**GIVEN PASSAGE:**

####################

Skip to content

Lecture 5.1: Modules via .mli files

Last week, through polymorphism, we saw the idea of an API: a way of associating a set of operations to a type. For example, a simple set API could look like

type 'a set_ops = {
    empty : 'a;
    insert : 'a -> string -> 'a;
    remove : 'a -> string -> 'a;
    lookup : 'a -> string -> bool
}

Then, a client of the set API can use it by being polymorphic over the type variable:

let client (ops : 'a set_ops) = 
    let s1 = ops.empty in 
    let s2 = ops.insert s1 "x" in
    ...

Today, we will look APIs in a different light: instead of using polymorphism, we will use abstraction. For example, let's take a look at the API for mutable queues in OCaml's standard library (slightly simplified, and leaving out many more functions):

type 'a t (* Queues holding elements of type 'a *)
val create : unit -> 'a t
val add : 'a -> 'a t -> unit
val take_opt : 'a t -> 'a option

Here, 'a t is the type for a mutable FIFO queue holding things of type 'a. The function create initializes a new queue; the function add pushes an element onto the queue; and the function take_opt will return and pop the top element of the queue (or return None), if no top element exists. Thus, this API represents a mutable queue, since add and take_opt are not pure functions, but instead have side effects. (This is different than your queue in HW4, which should not use side effects at all.) We will learn more about mutability in later weeks, but the overall point about APIs is the same regardless of mutability.

We can use the Queue module by doing the following:

utop # open Queue;;
utop # let q : int t = create ();;
val q : int t = <abstr>

utop # add 32 q;;
- : unit = ()

utop # add 24 q;;
- : unit = ()

utop # take_opt q;;
- : int option = Some 32

utop # take_opt q;;
- : int option = Some 24

utop # take_opt q;;
- : int option = None

The command open Queue;; opens the Queue module into the local scope. If we didn't open Queue, the function create and the type int t would be undefined.

Now, note that utop's answer for create () is val q : int t = <abstr>. This is because the t type for Queues is an abstract type. While one can find the definition of 'a t if we were to peer inside of Stdlib's implementation (and is a particular record type), this is not meant to be exposed to the user. OCaml enforces this in our client code. Thus, even though queue.ml contains a length field for the type t, we cannot access it:

utop # let l = q.length;;
Error: Unbound record field length

Why is the queue type called t? While one can use queues by calling open Queue, the more common way is to not call open Queue, and instead make reference to it as follows:

utop # let q : int Queue.t = Queue.create ();;
val q : int Queue.t = <abstr>

utop # Queue.add 32 q;;
- : unit = ()

utop # Queue.add 24 q;;
- : unit = ()

utop # Queue.take_opt q;;
- : int option = Some 32

utop # Queue.take_opt q;;
- : int option = Some 24

utop # Queue.take_opt q;;
- : int option = None

What's going on here is that, while we haven't called open Queue, the Queue module itself is still in scope (since it's part of the standard library). A module is sort of like a record --- because you can use . to access various fields of it --- but instead of being a value, it's a set of definitions, including types. The convention in OCaml is that if we have a module M that defines some type that M is "about", then we call that type t in the module --- so that we can say M.t for that type.

####################

**GIVEN DATA:**
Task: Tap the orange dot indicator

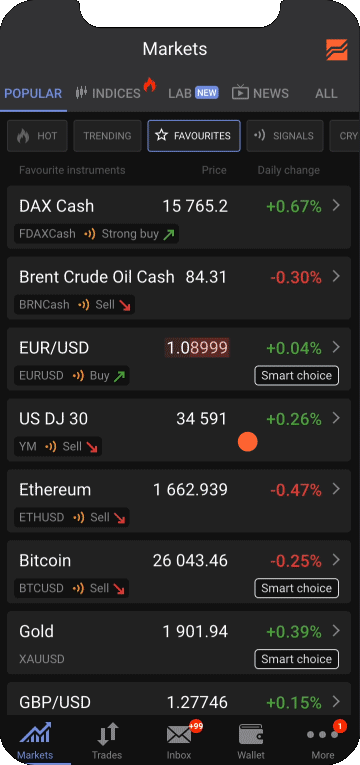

####################

**EXERCISE INSTRUCTIONS:**
- a) From the OCaml modules lecture, pull out the passage from "let client (ops" up to and including "of type 'a *)", copied word for word.
- b) In the OCaml modules lecture, what fields does the set_ops record type define?

**FINAL ANSWERS:**
- a)
let client (ops : 'a set_ops) = 
    let s1 = ops.empty in 
    let s2 = ops.insert s1 "x" in
    ...

Today, we will look APIs in a different light: instead of using polymorphism, we will use abstraction. For example, let's take a look at the API for mutable queues in OCaml's standard library (slightly simplified, and leaving out many more functions):

type 'a t (* Queues holding elements of type 'a *)

- b) empty, insert, remove, lookup